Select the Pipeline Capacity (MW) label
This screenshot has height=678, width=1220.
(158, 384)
--
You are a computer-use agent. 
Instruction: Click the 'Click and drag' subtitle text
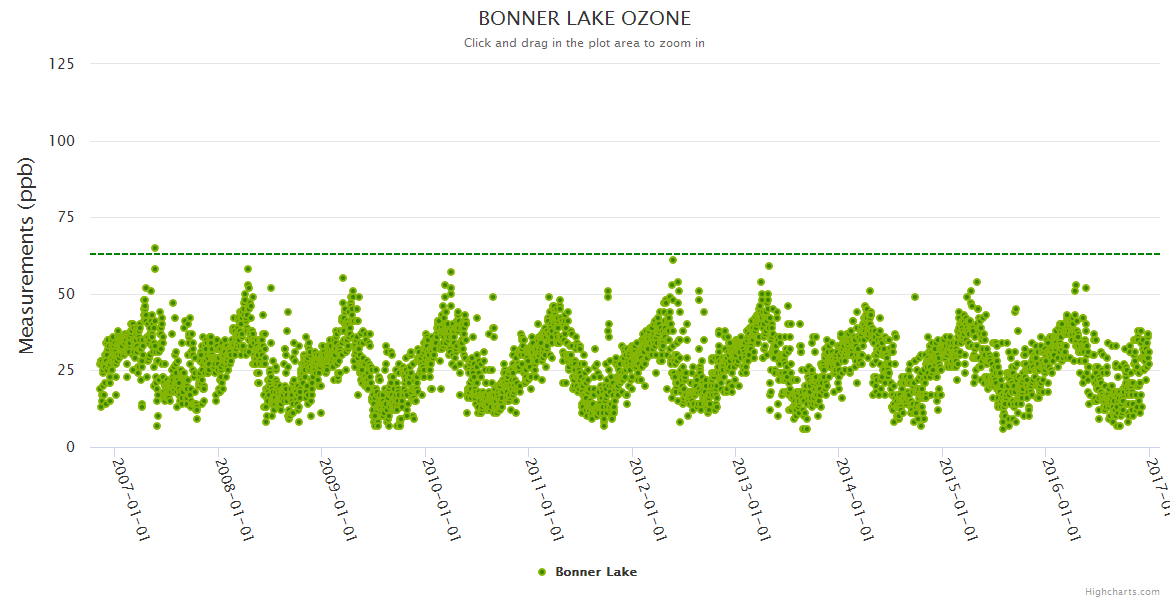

:: GOAL OF THE EXERCISE ::
Using the entries above, repeat only the lines from the one containing "You are a computer-use agent." through the one containing "Instruction: Click the", end lines included.

:: ANSWER AREA ::
You are a computer-use agent. 
Instruction: Click the 'Click and drag' subtitle text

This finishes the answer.